» **Objective**:
Extract word for word the lines of the data that begin at the line containing "Task: Mark the checkbox for 87 颜色平衡 照片滤镜.mp4" and end after the line containing "I will coord(40,114).".

» **Stored data**:

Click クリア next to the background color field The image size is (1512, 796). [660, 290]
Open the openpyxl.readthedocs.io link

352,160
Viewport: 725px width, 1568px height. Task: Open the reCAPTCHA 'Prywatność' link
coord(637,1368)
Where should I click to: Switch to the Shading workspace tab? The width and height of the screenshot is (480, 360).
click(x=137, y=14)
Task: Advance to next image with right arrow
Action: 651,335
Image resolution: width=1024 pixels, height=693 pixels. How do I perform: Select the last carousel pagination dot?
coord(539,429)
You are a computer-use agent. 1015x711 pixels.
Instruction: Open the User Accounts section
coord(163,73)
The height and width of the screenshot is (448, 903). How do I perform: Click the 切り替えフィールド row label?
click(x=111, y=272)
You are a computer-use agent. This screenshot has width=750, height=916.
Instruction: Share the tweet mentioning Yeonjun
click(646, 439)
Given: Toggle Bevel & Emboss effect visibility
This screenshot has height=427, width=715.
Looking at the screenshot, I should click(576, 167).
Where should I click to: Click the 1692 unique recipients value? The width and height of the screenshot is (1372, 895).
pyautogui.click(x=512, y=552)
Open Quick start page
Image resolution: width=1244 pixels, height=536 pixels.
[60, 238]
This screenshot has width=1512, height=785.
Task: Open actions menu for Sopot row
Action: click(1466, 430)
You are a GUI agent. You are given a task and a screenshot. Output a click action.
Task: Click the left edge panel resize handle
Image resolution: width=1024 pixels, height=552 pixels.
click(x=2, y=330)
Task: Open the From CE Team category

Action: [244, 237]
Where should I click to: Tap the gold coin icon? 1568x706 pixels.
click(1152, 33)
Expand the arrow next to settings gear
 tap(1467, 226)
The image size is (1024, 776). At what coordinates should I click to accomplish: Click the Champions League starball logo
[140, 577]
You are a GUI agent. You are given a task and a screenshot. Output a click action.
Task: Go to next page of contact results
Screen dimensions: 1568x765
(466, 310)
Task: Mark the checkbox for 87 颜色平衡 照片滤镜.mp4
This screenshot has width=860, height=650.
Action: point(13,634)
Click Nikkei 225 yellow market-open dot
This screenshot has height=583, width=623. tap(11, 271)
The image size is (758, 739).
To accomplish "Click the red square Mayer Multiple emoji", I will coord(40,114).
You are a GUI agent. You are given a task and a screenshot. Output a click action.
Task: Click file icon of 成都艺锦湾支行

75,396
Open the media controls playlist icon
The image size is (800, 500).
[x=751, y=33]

» **Task answer**:
Task: Mark the checkbox for 87 颜色平衡 照片滤镜.mp4
This screenshot has width=860, height=650.
Action: point(13,634)
Click Nikkei 225 yellow market-open dot
This screenshot has height=583, width=623. tap(11, 271)
The image size is (758, 739).
To accomplish "Click the red square Mayer Multiple emoji", I will coord(40,114).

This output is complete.